Mini mini tratado de estética do belo
Proposição: O que é belo é simplesmente aquilo que se mostra no lugar que seria de outra coisa. Postulado: Implica na suposição de haver ali uma metáfora, e mais especialmente ainda, uma metáfora de coisa alguma.
O belo remonta assim ao vazio central em sua conjunção ao seu representante estético, naquilo que vela ao mostrar-se denuncia sua possibilidade significante, o objeto belo ganha atributo na medida em que substitui outra coisa, seja ela desordenada e angustiante, ou inominada e desconhecida, por algo sublime, e que guarda alguma relação com o que vem a substituir. O belo torna-se belo por pôr-se em lugar de algo originariamente indizível ou repulsivo, e a medida de distância que se toma entre isso, e o que toma o seu lugar, é o próprio fazer artístico.

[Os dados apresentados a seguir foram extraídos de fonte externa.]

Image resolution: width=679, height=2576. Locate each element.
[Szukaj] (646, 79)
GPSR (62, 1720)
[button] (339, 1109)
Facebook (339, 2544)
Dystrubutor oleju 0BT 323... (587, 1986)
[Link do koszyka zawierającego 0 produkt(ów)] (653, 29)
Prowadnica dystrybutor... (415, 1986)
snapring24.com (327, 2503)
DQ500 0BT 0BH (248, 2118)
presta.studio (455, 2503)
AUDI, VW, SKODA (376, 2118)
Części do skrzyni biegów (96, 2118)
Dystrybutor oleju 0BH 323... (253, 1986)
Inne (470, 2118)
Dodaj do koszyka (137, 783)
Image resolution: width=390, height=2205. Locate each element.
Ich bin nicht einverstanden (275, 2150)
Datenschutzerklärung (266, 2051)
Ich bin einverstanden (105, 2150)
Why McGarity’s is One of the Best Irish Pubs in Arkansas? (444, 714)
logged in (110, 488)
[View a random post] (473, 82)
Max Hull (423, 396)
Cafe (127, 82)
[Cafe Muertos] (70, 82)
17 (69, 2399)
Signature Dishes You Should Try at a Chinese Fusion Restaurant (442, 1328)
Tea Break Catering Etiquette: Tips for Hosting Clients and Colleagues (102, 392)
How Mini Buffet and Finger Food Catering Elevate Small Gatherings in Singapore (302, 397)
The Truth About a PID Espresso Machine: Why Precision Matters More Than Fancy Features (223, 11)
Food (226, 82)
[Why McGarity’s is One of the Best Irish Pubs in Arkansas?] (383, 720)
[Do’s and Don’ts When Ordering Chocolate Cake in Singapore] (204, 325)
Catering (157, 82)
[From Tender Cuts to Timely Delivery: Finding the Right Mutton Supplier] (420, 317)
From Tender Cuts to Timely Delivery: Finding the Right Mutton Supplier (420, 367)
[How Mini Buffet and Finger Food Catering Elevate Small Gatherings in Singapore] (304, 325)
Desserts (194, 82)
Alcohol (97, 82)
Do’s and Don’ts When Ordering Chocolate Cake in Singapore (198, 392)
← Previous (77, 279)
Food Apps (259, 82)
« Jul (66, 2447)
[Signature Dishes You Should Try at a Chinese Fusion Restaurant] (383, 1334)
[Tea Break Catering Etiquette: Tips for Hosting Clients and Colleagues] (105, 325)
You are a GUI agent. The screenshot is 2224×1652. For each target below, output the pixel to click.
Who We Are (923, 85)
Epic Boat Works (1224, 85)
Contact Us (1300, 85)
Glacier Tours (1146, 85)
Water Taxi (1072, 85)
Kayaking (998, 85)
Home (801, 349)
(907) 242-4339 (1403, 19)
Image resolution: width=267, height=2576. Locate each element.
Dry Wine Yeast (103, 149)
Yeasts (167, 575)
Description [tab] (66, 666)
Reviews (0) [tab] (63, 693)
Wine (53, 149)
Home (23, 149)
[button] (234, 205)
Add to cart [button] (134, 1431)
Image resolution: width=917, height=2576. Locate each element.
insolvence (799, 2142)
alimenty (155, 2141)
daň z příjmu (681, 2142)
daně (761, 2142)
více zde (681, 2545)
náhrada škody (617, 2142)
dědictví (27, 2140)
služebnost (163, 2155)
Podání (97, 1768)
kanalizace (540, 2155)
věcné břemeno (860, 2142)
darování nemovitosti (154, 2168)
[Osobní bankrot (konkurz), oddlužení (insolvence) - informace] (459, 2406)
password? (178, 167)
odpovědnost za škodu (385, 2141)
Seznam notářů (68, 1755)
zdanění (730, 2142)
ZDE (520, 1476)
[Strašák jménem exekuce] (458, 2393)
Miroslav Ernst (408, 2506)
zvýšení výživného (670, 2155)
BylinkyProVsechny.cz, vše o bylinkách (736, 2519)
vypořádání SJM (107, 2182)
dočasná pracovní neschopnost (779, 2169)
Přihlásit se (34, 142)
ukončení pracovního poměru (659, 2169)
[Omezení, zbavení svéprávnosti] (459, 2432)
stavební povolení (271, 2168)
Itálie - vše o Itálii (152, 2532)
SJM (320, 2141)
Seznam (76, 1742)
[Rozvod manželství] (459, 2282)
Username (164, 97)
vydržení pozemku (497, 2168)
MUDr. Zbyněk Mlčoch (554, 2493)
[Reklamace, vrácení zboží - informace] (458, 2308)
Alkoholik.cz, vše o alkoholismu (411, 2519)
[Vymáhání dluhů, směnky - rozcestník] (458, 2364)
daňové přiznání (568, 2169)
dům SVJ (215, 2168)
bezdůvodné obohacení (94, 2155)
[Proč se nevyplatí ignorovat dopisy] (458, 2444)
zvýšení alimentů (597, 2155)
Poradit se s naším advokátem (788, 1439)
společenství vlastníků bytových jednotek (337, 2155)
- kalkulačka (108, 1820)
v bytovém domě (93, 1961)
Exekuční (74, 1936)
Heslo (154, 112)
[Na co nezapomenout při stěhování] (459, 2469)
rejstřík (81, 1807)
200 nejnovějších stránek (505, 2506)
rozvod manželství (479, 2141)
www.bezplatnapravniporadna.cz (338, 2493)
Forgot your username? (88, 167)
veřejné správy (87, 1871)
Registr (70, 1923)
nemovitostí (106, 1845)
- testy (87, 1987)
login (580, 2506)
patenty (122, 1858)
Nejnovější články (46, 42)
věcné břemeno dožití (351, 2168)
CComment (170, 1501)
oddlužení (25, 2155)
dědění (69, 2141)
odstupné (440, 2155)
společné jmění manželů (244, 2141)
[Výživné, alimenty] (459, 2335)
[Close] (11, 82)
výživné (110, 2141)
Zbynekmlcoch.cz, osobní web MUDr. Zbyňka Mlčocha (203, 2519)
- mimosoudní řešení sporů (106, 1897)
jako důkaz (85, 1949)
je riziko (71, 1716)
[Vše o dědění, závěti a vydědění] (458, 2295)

A beleza é efeito, portanto, de uma restauração mais ou menos velada, de uma injunção suportável e à distância naquilo que representa indiretamente uma sensação, forma, ou insistência do que é, a priori, rechaçável, seja do ponto de visto do desprazer sensível, seja do ponto de visto do caos sonoro/fônico, seja do ponto de vista erótico, que conjuga a excitação e a descarga dela num mesmo objeto. A noção de beleza se converte assim como tal por um enozamento de contrários, o que se repete com regularidade na arte medieval, especialmente quando trata de temas divinos. Eles ganham beleza justamente por encobrir com sua exposição algo da ordem de um terror, de um assassinato, de um incesto, e mais precisamente pela possibilidade de alguma coisa desse campo ter sido impedida naquele momento em que é captada pela arte.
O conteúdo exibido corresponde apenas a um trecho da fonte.